WORK ORDER
For the string "apenas", find every matching line in the records and copy it.

(Stored items)
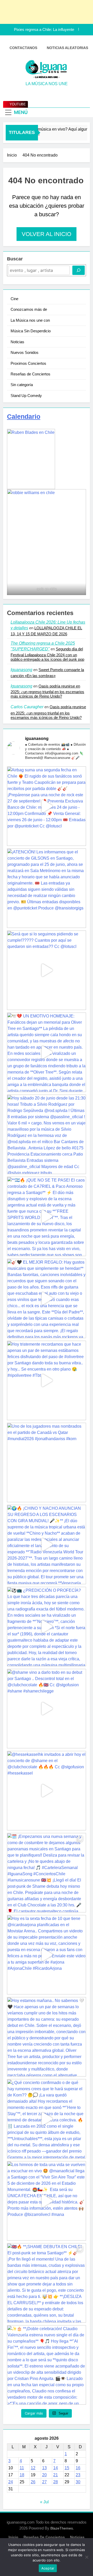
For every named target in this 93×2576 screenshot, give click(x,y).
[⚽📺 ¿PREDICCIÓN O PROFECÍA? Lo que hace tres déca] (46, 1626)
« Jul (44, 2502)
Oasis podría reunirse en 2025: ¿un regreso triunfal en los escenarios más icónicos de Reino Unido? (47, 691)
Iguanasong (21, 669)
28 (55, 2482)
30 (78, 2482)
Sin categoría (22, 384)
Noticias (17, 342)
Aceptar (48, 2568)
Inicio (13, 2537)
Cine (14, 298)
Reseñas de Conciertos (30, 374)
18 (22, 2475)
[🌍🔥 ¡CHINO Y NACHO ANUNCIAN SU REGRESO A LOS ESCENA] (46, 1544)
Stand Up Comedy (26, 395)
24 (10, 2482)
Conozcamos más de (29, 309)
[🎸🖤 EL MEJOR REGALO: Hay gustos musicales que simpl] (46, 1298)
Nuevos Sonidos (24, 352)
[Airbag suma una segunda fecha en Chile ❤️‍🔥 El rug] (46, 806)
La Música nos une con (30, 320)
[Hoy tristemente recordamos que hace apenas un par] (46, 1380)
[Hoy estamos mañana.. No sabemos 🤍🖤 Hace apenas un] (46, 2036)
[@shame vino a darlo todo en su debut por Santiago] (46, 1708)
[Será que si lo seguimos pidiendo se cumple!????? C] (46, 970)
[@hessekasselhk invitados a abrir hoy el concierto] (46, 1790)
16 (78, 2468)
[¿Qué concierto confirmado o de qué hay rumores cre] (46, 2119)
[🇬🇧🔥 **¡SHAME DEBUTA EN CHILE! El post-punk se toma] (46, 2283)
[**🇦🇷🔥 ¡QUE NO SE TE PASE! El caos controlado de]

RESULT
[Hoy tristemente recordamos que hace apenas un par] (46, 1380)
[Hoy estamos mañana.. No sabemos 🤍🖤 Hace apenas un] (46, 2036)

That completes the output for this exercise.